Please copy out the lines from the line containing "Click the Foppenico" to the line containing "will [x=79, y=213].", both included, and raise each click coordinate in the answers by 16, leaving everything else unchanged.

----------------

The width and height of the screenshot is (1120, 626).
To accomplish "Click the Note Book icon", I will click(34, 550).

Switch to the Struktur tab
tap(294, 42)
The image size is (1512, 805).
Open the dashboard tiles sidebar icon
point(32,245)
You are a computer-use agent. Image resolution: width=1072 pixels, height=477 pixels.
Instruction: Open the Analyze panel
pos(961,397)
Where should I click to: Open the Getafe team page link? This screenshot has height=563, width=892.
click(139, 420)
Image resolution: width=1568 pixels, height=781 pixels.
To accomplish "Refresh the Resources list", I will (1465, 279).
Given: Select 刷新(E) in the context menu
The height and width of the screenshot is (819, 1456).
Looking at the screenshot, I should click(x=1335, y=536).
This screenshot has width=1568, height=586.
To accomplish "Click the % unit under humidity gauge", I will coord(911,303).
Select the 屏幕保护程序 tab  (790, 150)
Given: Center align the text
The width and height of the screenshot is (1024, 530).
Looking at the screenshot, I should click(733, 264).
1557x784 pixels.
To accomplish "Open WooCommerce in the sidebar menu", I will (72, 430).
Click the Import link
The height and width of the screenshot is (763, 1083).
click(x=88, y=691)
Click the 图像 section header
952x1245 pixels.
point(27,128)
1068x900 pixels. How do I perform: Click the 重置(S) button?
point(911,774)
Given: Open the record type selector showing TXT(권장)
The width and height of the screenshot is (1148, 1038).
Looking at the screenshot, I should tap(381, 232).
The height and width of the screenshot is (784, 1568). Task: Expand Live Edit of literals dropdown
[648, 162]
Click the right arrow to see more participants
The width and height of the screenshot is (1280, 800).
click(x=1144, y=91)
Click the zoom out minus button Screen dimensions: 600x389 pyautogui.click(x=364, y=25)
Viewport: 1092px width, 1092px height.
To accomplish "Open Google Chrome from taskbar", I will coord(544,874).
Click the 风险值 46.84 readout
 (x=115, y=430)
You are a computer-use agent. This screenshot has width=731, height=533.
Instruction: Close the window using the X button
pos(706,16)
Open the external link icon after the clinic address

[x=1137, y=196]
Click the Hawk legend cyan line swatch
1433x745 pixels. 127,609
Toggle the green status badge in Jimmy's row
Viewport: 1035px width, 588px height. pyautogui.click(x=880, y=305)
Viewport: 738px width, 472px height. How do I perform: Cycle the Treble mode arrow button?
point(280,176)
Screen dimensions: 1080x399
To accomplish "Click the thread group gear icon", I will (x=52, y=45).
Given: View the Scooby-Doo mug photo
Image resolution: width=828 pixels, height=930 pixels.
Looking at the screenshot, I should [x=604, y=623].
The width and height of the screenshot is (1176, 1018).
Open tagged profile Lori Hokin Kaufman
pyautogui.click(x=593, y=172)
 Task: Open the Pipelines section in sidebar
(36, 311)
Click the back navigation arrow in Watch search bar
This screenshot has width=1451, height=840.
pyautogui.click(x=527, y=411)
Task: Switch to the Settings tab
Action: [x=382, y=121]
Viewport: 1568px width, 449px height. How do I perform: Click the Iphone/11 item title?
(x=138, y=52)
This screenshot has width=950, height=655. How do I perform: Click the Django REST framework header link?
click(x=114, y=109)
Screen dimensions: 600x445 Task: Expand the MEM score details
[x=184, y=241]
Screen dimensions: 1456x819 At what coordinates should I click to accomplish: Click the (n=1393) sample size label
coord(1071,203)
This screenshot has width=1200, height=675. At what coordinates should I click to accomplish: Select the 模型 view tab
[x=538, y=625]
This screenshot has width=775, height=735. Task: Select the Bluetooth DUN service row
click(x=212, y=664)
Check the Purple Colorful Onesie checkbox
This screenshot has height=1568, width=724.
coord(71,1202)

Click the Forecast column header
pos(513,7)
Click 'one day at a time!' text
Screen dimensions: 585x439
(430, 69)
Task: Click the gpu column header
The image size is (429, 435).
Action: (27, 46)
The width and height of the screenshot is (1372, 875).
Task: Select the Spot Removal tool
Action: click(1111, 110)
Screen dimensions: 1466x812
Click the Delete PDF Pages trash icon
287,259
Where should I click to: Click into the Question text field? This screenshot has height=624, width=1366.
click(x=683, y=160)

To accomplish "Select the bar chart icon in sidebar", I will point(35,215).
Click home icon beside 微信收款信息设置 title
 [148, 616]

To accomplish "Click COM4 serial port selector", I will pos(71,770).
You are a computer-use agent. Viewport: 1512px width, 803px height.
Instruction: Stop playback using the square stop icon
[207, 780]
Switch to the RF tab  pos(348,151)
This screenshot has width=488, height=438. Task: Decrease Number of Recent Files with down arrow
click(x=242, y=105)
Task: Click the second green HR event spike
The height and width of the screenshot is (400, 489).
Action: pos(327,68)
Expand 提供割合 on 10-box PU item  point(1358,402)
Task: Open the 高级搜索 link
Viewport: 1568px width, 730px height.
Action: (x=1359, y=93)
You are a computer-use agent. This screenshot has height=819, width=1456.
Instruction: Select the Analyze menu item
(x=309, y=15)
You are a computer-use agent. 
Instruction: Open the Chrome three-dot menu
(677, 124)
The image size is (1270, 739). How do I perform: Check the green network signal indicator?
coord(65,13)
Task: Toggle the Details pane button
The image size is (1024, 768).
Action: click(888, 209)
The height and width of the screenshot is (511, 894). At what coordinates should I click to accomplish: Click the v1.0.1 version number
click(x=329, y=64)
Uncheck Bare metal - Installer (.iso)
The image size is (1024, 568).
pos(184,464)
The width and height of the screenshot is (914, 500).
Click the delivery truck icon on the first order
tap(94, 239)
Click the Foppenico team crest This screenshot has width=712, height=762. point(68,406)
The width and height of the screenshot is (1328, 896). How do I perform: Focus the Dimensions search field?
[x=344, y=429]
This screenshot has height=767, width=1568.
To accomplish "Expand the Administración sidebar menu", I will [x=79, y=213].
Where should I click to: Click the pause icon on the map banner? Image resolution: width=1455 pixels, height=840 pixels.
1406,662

----------------

Task solution =
Click the Foppenico team crest This screenshot has width=712, height=762. point(84,422)
The width and height of the screenshot is (1328, 896). How do I perform: Focus the Dimensions search field?
[x=360, y=445]
This screenshot has height=767, width=1568.
To accomplish "Expand the Administración sidebar menu", I will [x=95, y=229].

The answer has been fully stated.